— Exercise requirements —
What follows is a set of records. Repeat every one of them exactly.

[[ Supplied entries open ]]

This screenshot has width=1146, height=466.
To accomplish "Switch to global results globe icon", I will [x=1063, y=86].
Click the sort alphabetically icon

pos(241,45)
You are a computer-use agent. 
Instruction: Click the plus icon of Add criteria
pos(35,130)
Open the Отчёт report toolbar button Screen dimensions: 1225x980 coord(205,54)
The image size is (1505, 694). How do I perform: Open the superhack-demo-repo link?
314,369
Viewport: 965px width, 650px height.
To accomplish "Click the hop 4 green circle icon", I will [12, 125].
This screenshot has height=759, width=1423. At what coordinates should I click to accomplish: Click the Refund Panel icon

[[ Supplied entries closed ]]

— Answer for the task —
This screenshot has width=1146, height=466.
To accomplish "Switch to global results globe icon", I will [x=1063, y=86].
Click the sort alphabetically icon

pos(241,45)
You are a computer-use agent. 
Instruction: Click the plus icon of Add criteria
pos(35,130)
Open the Отчёт report toolbar button Screen dimensions: 1225x980 coord(205,54)
The image size is (1505, 694). How do I perform: Open the superhack-demo-repo link?
314,369
Viewport: 965px width, 650px height.
To accomplish "Click the hop 4 green circle icon", I will [12, 125].
This screenshot has height=759, width=1423. At what coordinates should I click to accomplish: Click the Refund Panel icon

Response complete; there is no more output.